What's Wrong With the Country? A Pundit's Diagnosis

Thomas L. Friedman, the New York Times columnist, published a little jeremiad against the American political system this week. His basic argument is that partisanship has gone too far, to the point that one of the major parties basically refuses to recognize the legitimacy of a President belonging to the other. This habit began, he writes, with Republican demonization of President Clinton, and was answered with Democratic demonization of the second President Bush. Friedman thinks the situation has gotten worse with today's Republican demonization of President Obama; the Facebook death poll discovered this week seems to have disturbed him greatly.

Friedman doesn't blame the two-party system itself for our current dismal state. Instead, he points to media developments over the last twenty years that, in his view, encourage the exacerbation of partisanship:

The American political system was, as the saying goes, "designed by geniuses so it could be run by idiots." But a cocktail of political and technological trends have converged in the last decade that are making it possible for the idiots of all political stripes to overwhelm and paralyze the genius of our system. Those factors are: the wild excess of money in politics; the gerrymandering of political districts, making them permanently Republican or Democrat and erasing the political middle; a 24/7 cable news cycle that makes all politics a daily battle of tactics that overwhelm strategic thinking; and a blogosphere that at its best enriches our debates, adding new checks on the establishment, and at its worst coarsens our debates to a whole new level, giving a new power to anonymous slanderers to send lies around the world. Finally, on top of it all, we now have a permanent presidential campaign that encourages all partisanship, all the time among our leading politicians.


Friedman fails to note that the geniuses who designed our system did not plan for an American Bipolarchy. Instead, they anticipated that regional factionalism and local economic interests would make it impossible for legislatures to coalesce into two parties; the system was designed to prevent any permanent faction from regularly wielding the majority power that Republicans and Democrats constantly fumble back and forth between each other. He doesn't attack partisanship itself, but isn't his thesis that media evolution has exacerbated partisanship best explained by the fact that bipolar partisanship already existed to exploit the new media?

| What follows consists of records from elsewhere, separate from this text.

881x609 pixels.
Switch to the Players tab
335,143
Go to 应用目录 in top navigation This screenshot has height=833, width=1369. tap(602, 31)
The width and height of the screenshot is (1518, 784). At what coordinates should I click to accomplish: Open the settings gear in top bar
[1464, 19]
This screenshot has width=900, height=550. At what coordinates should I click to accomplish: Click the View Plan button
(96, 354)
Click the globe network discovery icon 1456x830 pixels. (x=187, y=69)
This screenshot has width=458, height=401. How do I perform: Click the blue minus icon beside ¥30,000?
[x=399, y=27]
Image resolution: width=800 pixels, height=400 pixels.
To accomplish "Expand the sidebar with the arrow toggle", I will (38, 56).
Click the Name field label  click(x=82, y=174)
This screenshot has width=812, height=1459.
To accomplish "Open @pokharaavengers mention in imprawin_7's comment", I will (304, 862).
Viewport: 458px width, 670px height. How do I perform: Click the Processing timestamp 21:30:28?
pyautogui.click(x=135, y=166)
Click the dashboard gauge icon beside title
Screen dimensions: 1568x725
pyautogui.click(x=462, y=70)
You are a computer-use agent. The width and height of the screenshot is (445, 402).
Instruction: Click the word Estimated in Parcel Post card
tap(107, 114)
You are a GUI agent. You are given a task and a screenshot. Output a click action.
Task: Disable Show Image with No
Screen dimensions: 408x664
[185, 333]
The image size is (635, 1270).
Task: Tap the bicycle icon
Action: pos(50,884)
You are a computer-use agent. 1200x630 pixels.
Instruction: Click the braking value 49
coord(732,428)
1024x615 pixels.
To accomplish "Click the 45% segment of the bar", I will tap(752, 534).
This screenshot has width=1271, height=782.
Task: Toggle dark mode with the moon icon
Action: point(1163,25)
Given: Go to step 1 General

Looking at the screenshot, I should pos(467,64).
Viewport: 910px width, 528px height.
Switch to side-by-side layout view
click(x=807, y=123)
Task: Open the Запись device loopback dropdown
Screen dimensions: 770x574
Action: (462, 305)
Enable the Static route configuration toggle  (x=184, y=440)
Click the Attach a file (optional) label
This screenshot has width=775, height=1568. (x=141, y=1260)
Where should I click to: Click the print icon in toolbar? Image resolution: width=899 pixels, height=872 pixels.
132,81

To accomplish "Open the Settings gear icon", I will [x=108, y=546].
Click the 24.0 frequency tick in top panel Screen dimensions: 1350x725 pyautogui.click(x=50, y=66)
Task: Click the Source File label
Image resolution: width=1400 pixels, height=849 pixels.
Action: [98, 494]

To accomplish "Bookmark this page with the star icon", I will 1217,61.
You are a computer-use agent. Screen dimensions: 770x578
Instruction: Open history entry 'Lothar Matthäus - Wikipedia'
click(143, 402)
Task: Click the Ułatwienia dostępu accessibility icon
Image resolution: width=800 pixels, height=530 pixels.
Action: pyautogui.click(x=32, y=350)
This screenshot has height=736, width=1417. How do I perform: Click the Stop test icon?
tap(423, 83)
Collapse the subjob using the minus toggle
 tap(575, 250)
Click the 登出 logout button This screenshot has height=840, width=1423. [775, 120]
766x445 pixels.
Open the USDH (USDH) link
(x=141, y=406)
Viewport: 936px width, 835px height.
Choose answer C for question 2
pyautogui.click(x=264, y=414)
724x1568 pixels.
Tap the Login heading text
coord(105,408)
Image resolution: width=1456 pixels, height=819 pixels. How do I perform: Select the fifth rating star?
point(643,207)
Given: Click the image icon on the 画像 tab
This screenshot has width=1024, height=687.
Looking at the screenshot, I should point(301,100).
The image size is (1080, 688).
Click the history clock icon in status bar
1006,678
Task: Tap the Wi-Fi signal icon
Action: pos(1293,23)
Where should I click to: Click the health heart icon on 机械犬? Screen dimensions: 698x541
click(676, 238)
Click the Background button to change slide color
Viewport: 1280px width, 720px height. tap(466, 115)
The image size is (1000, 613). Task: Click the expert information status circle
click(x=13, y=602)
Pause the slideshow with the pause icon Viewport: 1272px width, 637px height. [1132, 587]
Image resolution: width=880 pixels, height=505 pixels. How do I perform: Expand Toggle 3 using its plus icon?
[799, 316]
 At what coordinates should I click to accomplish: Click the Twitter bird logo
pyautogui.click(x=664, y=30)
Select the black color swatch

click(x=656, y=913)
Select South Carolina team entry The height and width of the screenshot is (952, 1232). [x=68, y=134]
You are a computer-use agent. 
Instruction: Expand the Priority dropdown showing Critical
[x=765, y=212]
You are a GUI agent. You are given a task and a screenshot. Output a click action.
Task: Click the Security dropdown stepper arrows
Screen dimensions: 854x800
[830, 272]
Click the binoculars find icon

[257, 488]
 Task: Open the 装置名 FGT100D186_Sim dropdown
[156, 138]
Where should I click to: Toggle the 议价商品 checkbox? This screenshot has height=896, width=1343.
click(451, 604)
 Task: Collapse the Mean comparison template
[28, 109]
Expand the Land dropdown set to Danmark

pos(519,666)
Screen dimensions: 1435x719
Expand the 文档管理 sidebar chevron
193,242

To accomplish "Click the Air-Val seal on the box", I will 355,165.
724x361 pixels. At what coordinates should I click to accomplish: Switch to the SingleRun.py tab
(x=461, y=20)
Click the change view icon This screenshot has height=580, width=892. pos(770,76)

According to Friedman, the changes he describes "add up to a difference in degree that is a difference in kind -- a different kind of American scene that makes me wonder whether we can seriously discuss issues any longer and make decisions on the basis of national interest." He thinks this can be changed, though not overnight, with renewed civility essential to the change. Beyond this he has nothing to suggest in his column. But the new media aren't going to go away, and I doubt he would every propose censoring them, except in extreme cases like the death poll. That means Friedman has to look at partisanship itself and the way the media have empowered it. He may think partisanship valuable to democracy, but he should learn to distinguish partisanship as a synonym for pluralism from the actually existing Bipolarchy that more than ever forces politics into all-or-nothing, even life-or-death gambits, depending on the point of view. There is no space for the moderation Friedman demands when two parties have a co-monopoly on political discourse and every interest in polarizing the electorate by publicly maximizing the extent of their differences. If Friedman wants to be taken seriously he has to acknowledge the necessity of breaking that co-monopoly. But we'll see if he has anything more to say on that topic.

1 comment:

d.eris said...

Wasn't Friedman talking up the wonders of the Chinese one-party state just last week or the week before?